= Beginning of Section =

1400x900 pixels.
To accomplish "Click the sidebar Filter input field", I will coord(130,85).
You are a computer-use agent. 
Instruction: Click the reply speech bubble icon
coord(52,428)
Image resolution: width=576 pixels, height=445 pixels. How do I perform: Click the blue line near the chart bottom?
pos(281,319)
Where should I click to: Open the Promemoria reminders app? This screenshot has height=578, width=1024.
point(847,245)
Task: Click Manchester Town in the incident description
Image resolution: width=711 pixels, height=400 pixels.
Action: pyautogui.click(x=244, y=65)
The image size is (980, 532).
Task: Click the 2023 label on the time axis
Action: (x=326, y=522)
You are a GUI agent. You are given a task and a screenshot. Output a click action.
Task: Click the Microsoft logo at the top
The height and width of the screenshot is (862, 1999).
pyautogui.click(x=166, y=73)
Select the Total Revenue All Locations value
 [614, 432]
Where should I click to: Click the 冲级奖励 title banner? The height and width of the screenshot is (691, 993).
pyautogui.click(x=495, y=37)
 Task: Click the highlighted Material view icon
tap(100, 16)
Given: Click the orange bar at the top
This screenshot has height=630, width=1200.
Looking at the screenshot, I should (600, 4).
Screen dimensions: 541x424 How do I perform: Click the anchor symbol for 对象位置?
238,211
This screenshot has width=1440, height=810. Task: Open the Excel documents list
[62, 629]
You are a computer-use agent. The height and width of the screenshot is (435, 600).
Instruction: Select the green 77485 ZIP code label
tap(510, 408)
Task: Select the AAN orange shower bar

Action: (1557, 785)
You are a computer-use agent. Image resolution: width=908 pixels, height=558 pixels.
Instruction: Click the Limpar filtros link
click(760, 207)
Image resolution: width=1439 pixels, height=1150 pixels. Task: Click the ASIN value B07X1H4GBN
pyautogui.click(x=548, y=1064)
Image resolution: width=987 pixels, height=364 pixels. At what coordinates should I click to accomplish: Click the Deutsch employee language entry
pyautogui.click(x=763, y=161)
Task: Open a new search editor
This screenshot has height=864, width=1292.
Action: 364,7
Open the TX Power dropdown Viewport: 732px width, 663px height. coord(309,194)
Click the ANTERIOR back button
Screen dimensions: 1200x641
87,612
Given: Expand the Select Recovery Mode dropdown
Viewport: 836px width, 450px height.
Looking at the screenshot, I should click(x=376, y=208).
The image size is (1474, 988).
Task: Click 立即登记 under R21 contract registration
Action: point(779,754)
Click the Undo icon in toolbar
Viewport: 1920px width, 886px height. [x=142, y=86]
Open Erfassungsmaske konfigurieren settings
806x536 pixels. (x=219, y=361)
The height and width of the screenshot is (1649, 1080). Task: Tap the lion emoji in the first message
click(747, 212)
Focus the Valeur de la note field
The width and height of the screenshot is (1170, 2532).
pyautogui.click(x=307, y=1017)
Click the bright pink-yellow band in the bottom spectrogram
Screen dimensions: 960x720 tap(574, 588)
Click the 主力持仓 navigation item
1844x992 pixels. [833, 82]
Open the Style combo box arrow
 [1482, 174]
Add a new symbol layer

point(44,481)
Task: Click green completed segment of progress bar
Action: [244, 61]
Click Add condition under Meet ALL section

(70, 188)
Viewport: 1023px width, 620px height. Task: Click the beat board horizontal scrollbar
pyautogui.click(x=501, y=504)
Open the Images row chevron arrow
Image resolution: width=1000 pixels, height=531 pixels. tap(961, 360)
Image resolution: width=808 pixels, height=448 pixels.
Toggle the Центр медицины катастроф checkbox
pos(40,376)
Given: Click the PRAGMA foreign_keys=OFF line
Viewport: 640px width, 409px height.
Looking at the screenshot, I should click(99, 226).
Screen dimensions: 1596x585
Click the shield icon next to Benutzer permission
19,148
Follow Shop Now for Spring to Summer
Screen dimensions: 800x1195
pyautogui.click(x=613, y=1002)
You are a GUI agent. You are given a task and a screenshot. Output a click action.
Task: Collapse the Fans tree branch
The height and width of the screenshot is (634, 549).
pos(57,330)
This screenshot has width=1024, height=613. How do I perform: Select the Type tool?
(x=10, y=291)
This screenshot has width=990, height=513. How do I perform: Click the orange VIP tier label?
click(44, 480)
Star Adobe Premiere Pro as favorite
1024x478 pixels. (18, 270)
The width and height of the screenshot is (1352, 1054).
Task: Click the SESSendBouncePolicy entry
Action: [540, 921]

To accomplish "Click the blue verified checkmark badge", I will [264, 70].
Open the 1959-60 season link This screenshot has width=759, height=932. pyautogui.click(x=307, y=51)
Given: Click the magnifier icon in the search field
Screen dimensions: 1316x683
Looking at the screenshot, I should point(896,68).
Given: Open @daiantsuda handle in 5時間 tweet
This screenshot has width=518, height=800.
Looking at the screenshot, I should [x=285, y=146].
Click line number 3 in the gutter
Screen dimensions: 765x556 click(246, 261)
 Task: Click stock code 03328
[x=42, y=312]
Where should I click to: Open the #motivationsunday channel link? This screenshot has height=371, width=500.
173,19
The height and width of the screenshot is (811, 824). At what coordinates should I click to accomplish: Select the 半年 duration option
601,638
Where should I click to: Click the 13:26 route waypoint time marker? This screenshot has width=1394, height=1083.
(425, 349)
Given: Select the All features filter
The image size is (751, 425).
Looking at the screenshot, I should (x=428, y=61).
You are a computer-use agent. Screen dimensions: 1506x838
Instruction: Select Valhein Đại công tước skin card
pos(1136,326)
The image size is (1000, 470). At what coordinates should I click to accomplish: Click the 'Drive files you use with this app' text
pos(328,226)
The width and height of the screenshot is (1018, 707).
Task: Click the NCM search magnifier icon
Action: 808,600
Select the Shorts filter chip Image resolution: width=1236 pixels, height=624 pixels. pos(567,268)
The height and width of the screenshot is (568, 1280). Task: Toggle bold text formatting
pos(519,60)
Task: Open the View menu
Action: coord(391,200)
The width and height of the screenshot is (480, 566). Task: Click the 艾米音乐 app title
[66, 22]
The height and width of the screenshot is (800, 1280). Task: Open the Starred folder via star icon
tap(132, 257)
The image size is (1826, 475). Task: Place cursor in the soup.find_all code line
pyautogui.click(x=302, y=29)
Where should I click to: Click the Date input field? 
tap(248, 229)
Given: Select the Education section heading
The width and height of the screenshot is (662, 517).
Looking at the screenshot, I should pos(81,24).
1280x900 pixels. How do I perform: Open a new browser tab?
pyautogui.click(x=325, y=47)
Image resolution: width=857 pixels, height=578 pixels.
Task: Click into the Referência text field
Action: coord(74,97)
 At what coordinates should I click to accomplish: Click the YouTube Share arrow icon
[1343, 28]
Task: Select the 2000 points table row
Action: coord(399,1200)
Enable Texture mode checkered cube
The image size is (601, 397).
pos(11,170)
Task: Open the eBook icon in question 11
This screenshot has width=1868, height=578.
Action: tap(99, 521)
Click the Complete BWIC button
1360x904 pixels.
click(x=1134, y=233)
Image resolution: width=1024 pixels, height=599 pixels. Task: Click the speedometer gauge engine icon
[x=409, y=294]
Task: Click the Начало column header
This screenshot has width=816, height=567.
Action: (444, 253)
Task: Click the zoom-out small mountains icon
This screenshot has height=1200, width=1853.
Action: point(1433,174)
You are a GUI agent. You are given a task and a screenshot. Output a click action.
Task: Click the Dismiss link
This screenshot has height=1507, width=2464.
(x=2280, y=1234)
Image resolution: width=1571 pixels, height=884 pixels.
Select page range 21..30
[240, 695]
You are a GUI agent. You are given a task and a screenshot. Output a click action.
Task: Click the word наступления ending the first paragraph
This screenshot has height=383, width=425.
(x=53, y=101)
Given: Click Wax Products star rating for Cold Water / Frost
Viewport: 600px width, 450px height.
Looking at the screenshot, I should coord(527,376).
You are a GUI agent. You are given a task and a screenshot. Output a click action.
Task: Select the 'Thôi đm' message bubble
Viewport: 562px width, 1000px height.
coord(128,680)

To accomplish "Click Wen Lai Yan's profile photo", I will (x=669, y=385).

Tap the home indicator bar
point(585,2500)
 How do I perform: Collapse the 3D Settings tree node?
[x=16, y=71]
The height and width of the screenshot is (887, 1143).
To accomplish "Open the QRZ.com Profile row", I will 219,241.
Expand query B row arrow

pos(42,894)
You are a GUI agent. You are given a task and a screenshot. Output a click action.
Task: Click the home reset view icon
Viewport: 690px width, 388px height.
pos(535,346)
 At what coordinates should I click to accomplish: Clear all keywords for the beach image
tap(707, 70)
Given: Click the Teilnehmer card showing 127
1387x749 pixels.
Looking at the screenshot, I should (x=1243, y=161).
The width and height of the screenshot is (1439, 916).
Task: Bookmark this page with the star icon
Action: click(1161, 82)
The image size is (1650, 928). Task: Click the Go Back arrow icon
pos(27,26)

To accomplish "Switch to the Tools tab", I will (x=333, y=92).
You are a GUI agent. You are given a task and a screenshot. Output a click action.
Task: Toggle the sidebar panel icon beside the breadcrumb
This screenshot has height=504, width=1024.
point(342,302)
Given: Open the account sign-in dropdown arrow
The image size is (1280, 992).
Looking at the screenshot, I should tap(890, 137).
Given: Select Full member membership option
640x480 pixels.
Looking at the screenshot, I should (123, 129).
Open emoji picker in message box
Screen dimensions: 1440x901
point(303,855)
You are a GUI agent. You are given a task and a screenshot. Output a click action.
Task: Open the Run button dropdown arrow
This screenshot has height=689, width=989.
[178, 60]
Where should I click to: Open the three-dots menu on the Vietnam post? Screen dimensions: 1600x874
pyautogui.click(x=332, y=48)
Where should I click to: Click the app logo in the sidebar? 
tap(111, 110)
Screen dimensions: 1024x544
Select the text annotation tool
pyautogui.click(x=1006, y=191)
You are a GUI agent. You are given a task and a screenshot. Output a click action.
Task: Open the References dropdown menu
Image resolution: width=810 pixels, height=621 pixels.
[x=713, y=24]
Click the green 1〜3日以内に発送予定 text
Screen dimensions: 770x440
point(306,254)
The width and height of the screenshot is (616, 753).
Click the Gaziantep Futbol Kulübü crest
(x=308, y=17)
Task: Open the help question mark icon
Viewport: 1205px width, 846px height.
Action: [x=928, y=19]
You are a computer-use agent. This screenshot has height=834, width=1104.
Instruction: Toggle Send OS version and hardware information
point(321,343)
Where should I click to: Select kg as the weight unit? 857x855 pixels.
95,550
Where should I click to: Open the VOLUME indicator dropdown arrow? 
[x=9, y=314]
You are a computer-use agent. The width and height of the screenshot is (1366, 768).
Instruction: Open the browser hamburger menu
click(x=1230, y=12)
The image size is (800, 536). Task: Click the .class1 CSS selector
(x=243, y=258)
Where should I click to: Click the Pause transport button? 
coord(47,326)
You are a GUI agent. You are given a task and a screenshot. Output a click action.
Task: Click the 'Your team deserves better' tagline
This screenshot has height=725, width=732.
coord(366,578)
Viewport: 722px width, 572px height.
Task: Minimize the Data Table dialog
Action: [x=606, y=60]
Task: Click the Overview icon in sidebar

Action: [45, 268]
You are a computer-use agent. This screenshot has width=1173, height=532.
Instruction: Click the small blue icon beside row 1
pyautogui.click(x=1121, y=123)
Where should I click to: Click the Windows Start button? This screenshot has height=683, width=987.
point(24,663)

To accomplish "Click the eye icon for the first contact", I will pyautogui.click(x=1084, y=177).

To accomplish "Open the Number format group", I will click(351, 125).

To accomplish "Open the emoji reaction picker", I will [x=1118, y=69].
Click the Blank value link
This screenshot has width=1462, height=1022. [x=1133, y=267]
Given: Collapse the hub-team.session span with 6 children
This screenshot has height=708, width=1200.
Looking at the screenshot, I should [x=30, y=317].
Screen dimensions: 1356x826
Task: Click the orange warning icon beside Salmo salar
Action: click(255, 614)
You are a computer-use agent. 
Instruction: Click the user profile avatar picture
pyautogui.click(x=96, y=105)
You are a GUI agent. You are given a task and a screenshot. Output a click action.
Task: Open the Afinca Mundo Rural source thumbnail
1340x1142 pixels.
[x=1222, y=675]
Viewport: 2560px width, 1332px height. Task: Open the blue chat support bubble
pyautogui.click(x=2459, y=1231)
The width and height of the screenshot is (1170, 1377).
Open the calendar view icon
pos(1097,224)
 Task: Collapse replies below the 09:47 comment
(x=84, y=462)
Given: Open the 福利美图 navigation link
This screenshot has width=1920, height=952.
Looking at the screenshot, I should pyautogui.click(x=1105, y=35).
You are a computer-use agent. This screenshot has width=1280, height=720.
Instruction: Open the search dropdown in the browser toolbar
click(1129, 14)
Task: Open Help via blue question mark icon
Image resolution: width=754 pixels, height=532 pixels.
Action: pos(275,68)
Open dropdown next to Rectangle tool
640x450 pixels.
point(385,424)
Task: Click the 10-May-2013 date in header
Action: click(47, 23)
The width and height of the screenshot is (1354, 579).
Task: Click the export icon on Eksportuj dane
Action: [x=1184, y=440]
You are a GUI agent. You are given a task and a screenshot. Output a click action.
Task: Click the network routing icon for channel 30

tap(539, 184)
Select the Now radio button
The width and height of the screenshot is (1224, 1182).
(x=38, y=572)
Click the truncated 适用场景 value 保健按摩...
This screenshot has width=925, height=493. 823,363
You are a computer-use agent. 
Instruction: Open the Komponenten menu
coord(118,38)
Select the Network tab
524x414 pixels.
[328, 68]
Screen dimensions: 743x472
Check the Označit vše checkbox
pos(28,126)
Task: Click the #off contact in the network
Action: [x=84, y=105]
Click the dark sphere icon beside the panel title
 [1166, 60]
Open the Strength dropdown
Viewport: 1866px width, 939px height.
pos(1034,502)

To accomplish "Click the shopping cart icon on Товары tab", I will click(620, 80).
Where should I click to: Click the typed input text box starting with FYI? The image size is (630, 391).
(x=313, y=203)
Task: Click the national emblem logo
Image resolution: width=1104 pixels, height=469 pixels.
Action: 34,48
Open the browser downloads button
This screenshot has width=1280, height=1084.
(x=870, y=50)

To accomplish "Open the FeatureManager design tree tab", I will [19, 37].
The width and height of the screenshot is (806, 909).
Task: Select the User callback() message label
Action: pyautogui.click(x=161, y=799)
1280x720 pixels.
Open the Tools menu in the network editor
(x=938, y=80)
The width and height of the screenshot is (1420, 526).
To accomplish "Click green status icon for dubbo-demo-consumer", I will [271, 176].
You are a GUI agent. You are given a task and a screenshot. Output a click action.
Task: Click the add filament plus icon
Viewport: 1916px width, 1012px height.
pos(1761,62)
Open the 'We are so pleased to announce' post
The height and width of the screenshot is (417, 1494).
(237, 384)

= End of Section =

Each line in the listing that contains "team" should be returned.

■ FINAL ANSWER ■
Task: Click the 'Your team deserves better' tagline
Given: Collapse the hub-team.session span with 6 children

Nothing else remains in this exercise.